▸ SELECTED TEXT:
Mounting plate 804 has an opening 808 that communicates with a transfer outlet formed in the top of metal-transfer conduit 700, and apertures 810 that receive fasteners 812 that are positioned through apertures 810 and received in bores (not shown) in the top surface of metal-transfer conduit 700. In this manner the attachment portion 802 and clamp 800 are attached to metal-transfer conduit 700, although any suitable attachment mechanism may be used.
Eyelets 812 are attached to mounting plate 804 and are used to lift or lower clamp 800 and metal-transfer conduit 700. Insulation 806 helps protect the metal mounting plate 804 from the heat of molten metal in the vessel in which device 100 is positioned. As shown, insulation 806 is formed of two insulating sheets of material, although any suitable structure may be utilized. Insulation 806 extends along the rear and both sides of metal-transfer conduit 700, but does not extend along the front of metal-transfer conduit 700, because mounting plate 804 does not extend past the front of metal-transfer conduit 700.
Support portion 900 includes two gussets 902, 904 that are preferably comprised of steel and are welded or otherwise connected to mounting plate 804. Connectors 906 are shown as formed of square tubing and are attached, such as by welding or other form of attachment, to each of gussets 902, 904. Each connector 906 has a substantially vertical section 906A and a substantially horizontal section 906B. Each connector 906 further includes an alignment plate 908 that includes a slot 908A.

▸ SHORT EXERCISE 1: According to the clamp description, what material are gussets 902 and 904 preferably made of?
▸ SHORT EXERCISE 2: Write the next part of the clamp description, starting right after its final sentence.

▸ DATASET EXTRACT:
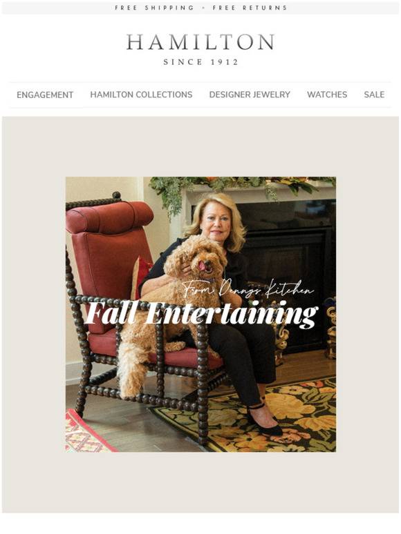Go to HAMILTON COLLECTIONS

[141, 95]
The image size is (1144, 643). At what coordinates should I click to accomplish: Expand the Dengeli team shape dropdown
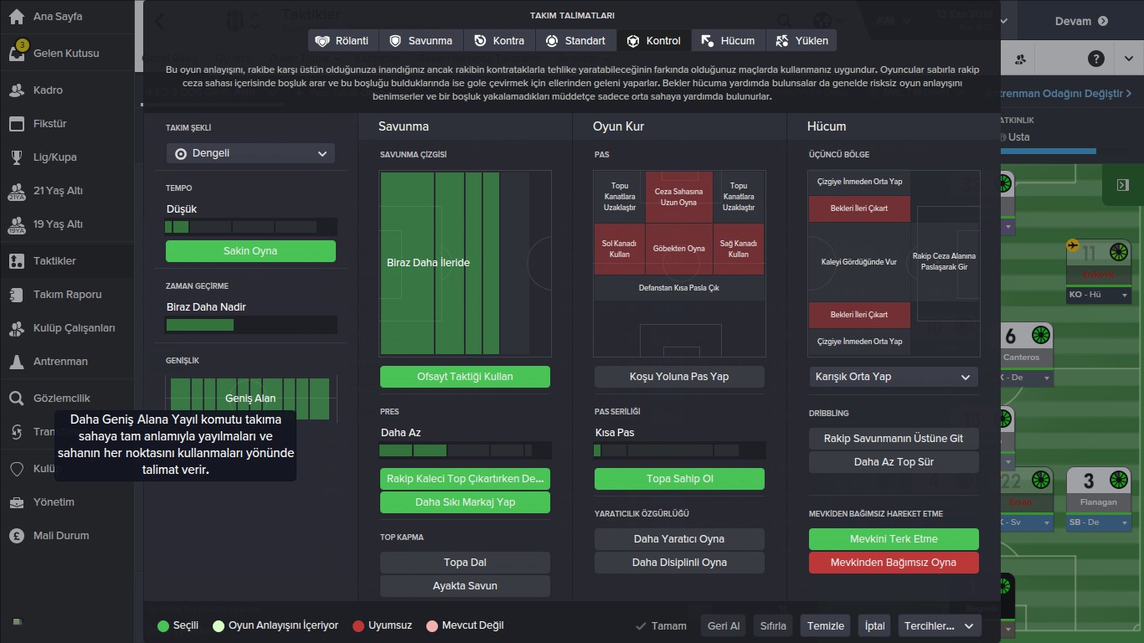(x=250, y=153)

▸ EXPECTED OUTPUT 1: Steel

▸ EXPECTED OUTPUT 2:
A riser ledge assembly 1100 is configured to connect to support portion 900 of clamp 800 in order to connect the metal transfer conduit 700 to pump 100 and to support and properly position metal-transfer conduit 700 in indentation 142. Riser ledge assembly 1100 as shown has a first side 1102 and a second side 1104, although it could be one piece or more than two pieces. Each side 1102, 1104 has a fastening plate 1106 with apertures (not shown) that receive fasteners 1108 that are received in bores 1110 in edge 122A of platform (or superstructure) 122.
Each side 1102, 1104 also has a flange 1112 that is connected to a swivel bolt 1114, and a second flange 1116 with a projection 1118.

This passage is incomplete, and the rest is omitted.